In 1960 I was 27 years old and working on the Sunday Express as a feature writer and as deputy author of the political "Crossventure'' column. It was my first job in journalism and I was lucky to have it. I had decided to ask Bernard Levin, who was five years older than I was, to lunch at the Caprice Restaurant.

The set lunch there cost seven-and-six, or 37.5p in today's money, which was not a specially large sum even in those days. But, though it was not a particularly expensive place, it was quite grand - perhaps grander than it is now - with pink-shaded lampshades, much patronised by theatrical folk.

Rather to my surprise, Levin accepted. He had then come to the end of writing his political column in The Spectator under the name "Taper''. This derived from Disraeli's novel Coningsby, Taper being one corrupt government whip in the book, and Tadpole the other.

Levin had been offered the job by the proprietor and then editor, Ian Gilmour, principally because of the television column he was writing in The Guardian. When he said to Gilmour that he knew very little about politics, Gilmour advised him to treat the House of Commons as a television set (in those days, of course, sittings were not broadcast).

This is what Levin proceeded to do, spending long hours in the press gallery in the hope of catching something outrageous or even vaguely interesting. One of the happiest columns to come from this stern application to duty was about an impassioned debate on whether the wearing of "trews'' by Scottish regiments was the cause of impotence or sterility or, conceivably, both.

Then there was the pre-school rudeness, whereby Christopher Soames (father of Nicholas) became "the greatest fathead in Western Europe''. There were the wittier made-up names, the most famous of them Bullying-Manner for Manningham-Buller. Levin was not, however, the inventor of Sir Shortly Floorcross for Sir Hartley Shawcross. That was the work of the Labour MP Emrys Hughes.

But his greatest contempt was reserved for Harold Macmillan and his Sancho Panza, Selwyn Lloyd, who was the subject of a running joke about his chairmanship of the Hoylake UDC. In contrast, Levin almost worshipped the Labour leader, Hugh Gaitskell, and was devastated when he comprehensively lost the 1959 election. He had no time at all for Harold Wilson, whom he referred to as "the little greaser'' and who would, he wrote, cause him to emigrate if he ever became prime minister - a promise which Levin happily felt it unnecessary to keep when Wilson duly arrived at No 10 in 1964.

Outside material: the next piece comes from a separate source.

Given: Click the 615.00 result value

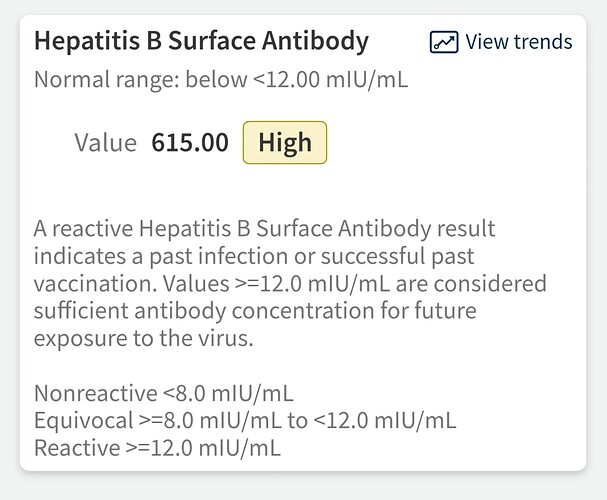Looking at the screenshot, I should click(x=190, y=142).
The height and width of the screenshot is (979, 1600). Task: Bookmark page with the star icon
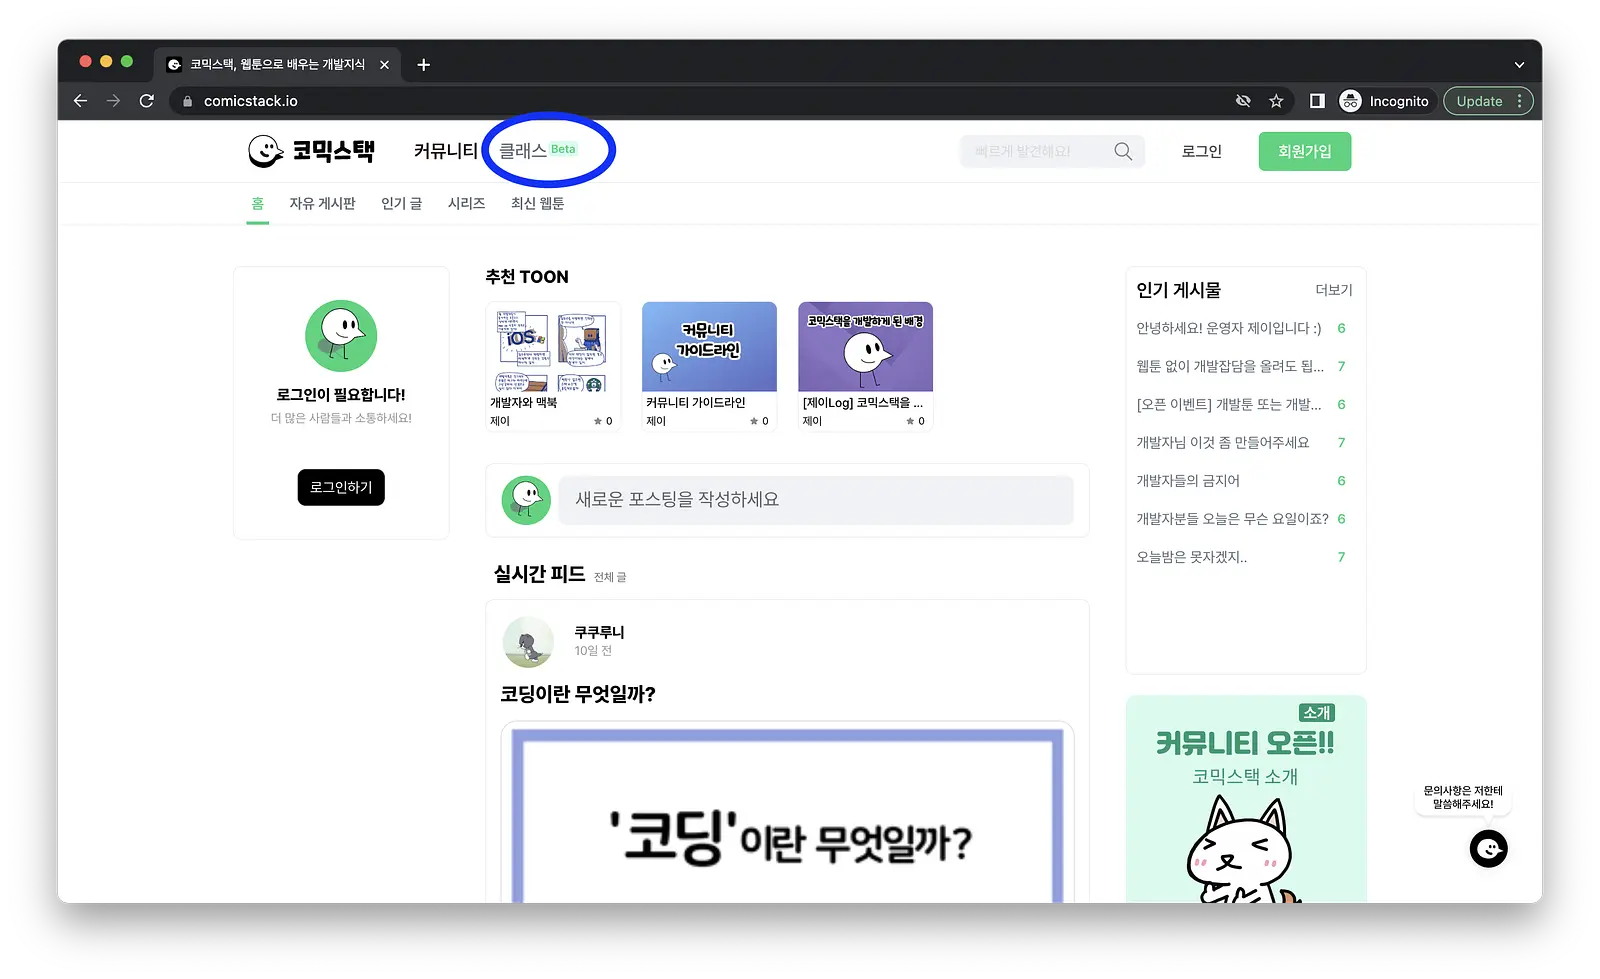[1276, 101]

When we had lunch, Levin was writing longer pieces for The Spectator, some of them anticipating The Sunday Times's investigative journalism later in the decade. He had, I remember, just completed a successful series of articles attacking the property developer Jack Cotton's plans for Piccadilly Circus. He was also embarking on his career as theatre critic of the Daily Express.

He was already the founder - though naturally we could not know it at the time - of what might be called the disrespectful school of political journalism. This had developed more through the parliamentary sketch than through the political column. The true founders of the modern political column remain Henry Fairlie, who was Levin's predecessor at The Spectator, and Hugh Massingham, who wrote in The Observer during the same period, the 1950s, as "Our Political Correspondent''.

Certainly I was conscious that they had both influenced me; whereas Levin, I think, did not have any influence on me at all, though he may well have had on other people. His greatest gift could, I believe, have been neither taught nor imitated. It was to overcome the inhibitions which the written word presents; get over a barrier; acquire freedom and even fly. Some writers never manage this, while others take a long time about it. Levin achieved it from his very first days with The Guardian and the now defunct Truth. In his later years his facility ran away with him and very nearly became fatal.

I invited him to lunch because I admired him rather than because I wanted to be like him. After a few preliminary pleasantries, we had hardly a word to say to each other. I blamed myself; one usually does. Later I was told he was often like that. Columnists, after all, are much like comedians, and easily retreat into their hutches.